Grasso then spoke of changing technology and its ability to greatly improve people’s lives. After working in finance and business development at IBM, Grasso recently joined the Blockchain team. “We believe this technology is game-changing,” she said because it solves many of the inefficiencies, expenses and vulnerabilities that have existed in conventional business transactions.
Take for example, food safety, she said. In recent months both romaine lettuce and eggs have been recalled. It can take weeks to figure out from where the contaminated food originated, she said, and often retailers throw out untainted food because they aren’t sure of its origin. But a new Blockchain study, done in conjunction with mango farmers, reduced the time to identify the origin of food from 6 days to 2.2 seconds, she said.
“Everything I Have in Life is Because of a Women Entrepreneur”
David Noble, the conference organizer and the director of UConn’s new Werth Institute for Entrepreneurship and Innovation, said he feels passionate about women in entrepreneurship, having grown up with a mother who ran several successful businesses.
“Everything I have in life is because of a woman entrepreneur,” he said. At the same time he realizes how difficult society has made it for women with entrepreneurial plans.
“From my vantage point, I see a massive disparity,” he said. “Women do extremely well in our programs. The challenge is to attract them to these fields early. Our goal is to change the pipeline. Our School of Engineering does this particularly well by going into schools and talking to you girls about engineering. We want to replicate that with entrepreneurship.”
“We’ve Got a Lot to Celebrate”
Fran Pastore, the founder and CEO of the Women’s Business Development Council, and a trailblazer in women’s business entrepreneurship, spoke passionately about the importance of investing in women’s talents. There are 11 million women entrepreneurs in the United States and women launch businesses at twice the rate of men, she said.
“We’ve got a lot to celebrate,” Pastore said, noting that 30 years ago women weren’t allowed to access capital in their own name, they needed a male co-signer.

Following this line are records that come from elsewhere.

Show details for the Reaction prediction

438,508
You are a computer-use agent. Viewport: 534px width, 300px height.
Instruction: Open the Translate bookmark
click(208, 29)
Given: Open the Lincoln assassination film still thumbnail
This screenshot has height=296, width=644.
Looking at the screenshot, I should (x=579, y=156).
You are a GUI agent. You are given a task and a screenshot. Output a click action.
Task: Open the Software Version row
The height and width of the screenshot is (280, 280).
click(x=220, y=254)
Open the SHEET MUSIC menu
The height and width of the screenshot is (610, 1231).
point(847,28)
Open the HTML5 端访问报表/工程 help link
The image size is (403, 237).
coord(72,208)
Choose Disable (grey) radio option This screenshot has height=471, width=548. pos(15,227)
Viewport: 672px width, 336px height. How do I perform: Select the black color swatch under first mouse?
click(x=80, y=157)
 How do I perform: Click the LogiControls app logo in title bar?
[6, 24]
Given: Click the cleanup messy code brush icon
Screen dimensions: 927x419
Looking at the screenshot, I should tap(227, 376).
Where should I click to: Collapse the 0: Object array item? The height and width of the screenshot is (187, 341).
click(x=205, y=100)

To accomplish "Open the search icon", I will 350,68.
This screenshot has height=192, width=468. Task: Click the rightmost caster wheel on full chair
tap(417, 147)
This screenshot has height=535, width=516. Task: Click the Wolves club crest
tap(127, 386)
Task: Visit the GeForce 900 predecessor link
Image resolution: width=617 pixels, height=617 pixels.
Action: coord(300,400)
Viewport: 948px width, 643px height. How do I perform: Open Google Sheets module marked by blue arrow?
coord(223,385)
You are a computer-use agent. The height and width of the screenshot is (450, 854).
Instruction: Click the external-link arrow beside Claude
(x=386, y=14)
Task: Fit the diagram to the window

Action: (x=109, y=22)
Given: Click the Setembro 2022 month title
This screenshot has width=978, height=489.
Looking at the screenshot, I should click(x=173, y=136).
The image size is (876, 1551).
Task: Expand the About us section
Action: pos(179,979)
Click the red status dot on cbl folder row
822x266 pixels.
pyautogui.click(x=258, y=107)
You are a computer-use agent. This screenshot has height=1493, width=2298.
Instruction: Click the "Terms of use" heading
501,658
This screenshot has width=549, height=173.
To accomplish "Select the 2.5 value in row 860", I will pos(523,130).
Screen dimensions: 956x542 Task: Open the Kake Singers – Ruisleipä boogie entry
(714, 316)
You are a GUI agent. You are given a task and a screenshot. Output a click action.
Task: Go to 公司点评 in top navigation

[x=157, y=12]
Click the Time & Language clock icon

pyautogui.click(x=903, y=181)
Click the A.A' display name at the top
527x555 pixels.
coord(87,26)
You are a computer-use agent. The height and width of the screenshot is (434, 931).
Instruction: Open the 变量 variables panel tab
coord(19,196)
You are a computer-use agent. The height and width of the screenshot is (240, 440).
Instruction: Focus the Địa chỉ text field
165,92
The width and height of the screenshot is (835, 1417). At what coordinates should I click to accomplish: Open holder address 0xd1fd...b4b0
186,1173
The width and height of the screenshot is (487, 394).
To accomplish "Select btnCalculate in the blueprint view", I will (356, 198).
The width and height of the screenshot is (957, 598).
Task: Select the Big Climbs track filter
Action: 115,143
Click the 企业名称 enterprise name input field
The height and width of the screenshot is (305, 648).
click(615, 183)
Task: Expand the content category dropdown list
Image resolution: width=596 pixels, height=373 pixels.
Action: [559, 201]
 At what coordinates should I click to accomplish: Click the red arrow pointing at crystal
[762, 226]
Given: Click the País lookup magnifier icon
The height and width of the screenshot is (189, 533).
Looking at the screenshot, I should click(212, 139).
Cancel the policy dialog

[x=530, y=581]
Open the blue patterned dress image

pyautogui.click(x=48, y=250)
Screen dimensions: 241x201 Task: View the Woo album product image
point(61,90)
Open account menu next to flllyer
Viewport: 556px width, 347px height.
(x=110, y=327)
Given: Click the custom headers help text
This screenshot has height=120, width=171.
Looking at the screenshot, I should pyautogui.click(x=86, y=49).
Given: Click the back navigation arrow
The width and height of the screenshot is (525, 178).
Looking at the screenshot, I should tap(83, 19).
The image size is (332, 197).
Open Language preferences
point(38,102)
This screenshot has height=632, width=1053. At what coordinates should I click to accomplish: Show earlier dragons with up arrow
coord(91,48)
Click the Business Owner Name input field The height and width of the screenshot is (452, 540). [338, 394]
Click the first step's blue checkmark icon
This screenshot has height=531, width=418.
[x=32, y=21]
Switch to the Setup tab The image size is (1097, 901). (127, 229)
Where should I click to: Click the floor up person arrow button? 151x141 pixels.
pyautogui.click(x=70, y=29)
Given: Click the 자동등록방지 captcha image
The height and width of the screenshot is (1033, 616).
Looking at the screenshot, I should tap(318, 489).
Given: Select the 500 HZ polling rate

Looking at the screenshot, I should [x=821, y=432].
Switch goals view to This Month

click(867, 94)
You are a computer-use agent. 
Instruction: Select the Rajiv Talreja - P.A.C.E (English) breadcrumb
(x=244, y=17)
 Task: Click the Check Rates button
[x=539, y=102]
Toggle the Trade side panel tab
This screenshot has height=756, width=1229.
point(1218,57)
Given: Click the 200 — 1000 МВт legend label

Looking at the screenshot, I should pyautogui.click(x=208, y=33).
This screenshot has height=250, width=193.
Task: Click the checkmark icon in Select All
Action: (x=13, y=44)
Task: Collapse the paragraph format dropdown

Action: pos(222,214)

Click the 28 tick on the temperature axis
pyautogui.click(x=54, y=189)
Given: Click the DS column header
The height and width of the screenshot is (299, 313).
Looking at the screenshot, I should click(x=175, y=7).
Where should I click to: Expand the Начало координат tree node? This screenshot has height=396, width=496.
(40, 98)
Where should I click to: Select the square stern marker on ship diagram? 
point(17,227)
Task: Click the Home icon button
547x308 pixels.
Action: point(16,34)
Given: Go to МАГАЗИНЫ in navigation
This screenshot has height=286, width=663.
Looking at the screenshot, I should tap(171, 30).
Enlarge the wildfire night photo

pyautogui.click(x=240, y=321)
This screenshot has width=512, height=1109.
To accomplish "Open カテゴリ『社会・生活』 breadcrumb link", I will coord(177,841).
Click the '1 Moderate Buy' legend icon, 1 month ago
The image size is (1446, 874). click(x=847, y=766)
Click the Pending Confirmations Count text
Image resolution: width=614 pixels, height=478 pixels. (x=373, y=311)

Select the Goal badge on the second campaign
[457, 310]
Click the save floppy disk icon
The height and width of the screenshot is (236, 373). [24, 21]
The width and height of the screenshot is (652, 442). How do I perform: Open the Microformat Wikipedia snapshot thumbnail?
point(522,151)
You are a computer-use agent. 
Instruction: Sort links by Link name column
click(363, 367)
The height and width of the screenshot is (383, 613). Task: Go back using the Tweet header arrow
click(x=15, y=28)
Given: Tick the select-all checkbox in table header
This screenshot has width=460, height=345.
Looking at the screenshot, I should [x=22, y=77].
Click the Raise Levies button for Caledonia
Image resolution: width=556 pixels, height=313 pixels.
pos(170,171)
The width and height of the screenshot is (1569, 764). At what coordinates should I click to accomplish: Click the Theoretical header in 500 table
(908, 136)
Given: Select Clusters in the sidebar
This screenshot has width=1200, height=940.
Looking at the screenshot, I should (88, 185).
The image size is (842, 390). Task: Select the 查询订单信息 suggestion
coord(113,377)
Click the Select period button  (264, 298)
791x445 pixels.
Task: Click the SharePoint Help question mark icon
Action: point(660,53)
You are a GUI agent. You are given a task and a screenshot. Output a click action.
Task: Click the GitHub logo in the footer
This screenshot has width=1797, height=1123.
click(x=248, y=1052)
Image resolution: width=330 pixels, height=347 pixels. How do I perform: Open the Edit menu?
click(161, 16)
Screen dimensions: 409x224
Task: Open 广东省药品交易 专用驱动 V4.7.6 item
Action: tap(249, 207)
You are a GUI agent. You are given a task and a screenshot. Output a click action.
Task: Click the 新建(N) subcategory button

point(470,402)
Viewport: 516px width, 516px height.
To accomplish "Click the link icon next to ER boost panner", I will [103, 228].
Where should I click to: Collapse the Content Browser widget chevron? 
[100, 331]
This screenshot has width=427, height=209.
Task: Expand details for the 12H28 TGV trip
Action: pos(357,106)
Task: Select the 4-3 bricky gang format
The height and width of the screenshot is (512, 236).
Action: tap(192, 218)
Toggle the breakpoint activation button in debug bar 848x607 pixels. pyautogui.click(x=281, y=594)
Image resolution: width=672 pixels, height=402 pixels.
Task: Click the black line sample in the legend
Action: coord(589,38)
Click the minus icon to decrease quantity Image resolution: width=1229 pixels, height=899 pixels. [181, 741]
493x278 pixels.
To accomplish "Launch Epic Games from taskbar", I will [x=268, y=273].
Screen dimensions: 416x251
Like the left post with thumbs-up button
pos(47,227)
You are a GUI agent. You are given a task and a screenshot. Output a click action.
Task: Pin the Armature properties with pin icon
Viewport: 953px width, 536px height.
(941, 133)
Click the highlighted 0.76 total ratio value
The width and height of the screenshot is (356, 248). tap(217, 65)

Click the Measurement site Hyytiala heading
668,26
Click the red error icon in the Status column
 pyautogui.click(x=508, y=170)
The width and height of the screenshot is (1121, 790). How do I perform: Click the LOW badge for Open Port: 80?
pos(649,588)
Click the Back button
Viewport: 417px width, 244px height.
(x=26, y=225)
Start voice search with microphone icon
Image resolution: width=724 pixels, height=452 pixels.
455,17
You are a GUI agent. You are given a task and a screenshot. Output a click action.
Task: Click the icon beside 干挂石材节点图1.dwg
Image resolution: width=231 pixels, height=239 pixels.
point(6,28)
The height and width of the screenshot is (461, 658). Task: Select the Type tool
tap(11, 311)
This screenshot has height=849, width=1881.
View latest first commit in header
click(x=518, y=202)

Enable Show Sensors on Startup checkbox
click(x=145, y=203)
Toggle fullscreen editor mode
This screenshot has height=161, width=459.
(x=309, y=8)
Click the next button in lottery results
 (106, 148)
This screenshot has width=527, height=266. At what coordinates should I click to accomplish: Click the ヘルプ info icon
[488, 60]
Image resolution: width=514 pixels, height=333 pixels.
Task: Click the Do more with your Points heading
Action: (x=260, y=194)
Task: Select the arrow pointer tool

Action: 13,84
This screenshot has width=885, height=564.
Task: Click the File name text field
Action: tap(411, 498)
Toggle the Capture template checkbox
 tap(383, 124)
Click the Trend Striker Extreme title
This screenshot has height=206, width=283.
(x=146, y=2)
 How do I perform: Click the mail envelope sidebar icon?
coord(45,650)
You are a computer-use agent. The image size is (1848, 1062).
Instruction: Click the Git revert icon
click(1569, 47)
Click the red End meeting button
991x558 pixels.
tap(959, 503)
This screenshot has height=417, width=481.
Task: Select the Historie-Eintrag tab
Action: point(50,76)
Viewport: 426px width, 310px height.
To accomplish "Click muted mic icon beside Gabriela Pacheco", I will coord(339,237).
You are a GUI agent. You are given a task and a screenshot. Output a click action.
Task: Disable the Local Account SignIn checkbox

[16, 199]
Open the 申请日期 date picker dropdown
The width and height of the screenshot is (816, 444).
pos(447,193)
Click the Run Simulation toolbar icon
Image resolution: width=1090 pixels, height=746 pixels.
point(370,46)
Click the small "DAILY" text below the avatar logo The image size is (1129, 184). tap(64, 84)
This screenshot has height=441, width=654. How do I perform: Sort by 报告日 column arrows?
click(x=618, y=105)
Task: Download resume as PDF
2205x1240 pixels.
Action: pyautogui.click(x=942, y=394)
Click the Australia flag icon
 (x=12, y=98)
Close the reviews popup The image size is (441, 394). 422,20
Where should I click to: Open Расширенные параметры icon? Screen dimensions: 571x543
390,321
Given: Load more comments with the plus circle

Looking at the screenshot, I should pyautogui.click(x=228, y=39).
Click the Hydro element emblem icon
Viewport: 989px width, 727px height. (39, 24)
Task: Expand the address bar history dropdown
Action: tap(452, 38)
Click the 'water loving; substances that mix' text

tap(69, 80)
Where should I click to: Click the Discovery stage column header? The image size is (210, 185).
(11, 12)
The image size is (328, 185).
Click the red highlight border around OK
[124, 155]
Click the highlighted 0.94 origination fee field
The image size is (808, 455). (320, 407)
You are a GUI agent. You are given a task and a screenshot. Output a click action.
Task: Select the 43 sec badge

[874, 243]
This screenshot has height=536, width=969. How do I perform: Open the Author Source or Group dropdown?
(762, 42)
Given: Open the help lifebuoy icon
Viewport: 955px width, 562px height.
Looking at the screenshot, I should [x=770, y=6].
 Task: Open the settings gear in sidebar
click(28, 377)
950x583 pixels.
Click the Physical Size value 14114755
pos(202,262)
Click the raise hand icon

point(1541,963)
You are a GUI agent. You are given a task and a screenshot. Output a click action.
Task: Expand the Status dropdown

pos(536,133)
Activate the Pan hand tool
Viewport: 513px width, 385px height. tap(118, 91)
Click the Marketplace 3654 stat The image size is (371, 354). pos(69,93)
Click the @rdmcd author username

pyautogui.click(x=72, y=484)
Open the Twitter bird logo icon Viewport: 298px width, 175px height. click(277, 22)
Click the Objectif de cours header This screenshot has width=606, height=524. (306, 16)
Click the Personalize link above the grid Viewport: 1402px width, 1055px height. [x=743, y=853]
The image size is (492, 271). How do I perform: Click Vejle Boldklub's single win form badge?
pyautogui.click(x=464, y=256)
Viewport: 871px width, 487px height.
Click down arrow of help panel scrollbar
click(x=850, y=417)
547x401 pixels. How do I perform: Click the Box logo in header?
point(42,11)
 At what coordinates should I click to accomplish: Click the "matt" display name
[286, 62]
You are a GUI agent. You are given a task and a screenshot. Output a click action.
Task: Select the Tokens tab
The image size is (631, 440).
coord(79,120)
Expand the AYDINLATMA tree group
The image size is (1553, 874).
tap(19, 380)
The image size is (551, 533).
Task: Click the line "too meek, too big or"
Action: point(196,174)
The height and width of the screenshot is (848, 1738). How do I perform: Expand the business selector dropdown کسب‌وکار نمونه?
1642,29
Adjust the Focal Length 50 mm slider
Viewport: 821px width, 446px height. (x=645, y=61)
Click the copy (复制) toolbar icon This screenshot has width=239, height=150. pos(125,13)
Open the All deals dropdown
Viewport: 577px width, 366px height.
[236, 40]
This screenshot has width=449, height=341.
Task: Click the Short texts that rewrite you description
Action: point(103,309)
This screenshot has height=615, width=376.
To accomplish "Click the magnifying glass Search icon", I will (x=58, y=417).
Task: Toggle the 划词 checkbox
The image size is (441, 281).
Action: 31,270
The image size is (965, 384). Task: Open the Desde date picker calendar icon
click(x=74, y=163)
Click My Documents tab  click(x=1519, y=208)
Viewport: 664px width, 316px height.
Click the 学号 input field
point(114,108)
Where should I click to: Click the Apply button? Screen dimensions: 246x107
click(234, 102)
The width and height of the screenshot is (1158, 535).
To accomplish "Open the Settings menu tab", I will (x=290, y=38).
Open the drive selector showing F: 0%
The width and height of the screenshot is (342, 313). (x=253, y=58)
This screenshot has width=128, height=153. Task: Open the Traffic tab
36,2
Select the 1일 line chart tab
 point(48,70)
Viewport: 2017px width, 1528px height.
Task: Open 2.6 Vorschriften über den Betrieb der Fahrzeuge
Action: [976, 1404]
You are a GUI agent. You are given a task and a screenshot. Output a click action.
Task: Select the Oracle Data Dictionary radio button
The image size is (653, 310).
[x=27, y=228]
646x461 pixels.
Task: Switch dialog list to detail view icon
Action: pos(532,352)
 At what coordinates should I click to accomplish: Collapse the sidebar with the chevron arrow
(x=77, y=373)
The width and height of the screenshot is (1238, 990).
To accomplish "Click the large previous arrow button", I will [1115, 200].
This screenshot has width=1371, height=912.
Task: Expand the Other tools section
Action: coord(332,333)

She urged the conference crowd to mentor, advocate and sponsor women in business. “When women have a seat at the table, everyone wins,” she said.
She noted that after 226 years, the New York Stock Exchange recently named its first woman president, Stacey Cunningham. “Yet less than five percent of Fortune 500 CEOs are women,” she noted and less than 10 percent of all venture capital goes to women entrepreneurs. “We deserve a seat at the table,” she said noting that companies are more successful when women hold positions of leadership.
The event concluded with the awarding of scholarships to some of UConn’s students who are committed to innovation; and the well wishes of three state legislators who serve on the legislature’s Commission on Economic Competitiveness, including State Sen. Scott Frantz, R-Greenwich; State Sen. Joan Hartley, D-Waterbury and State Rep. Caroline Simmons, D-Stamford. All of them said they welcome recommendations about how Connecticut can excel at entrepreneurship.
“We want Connecticut to be welcoming to young businesses and young entrepreneurs,” Hartley said. “It’s inspiring to be in a room filled with such brilliant women and determined entrepreneurs.”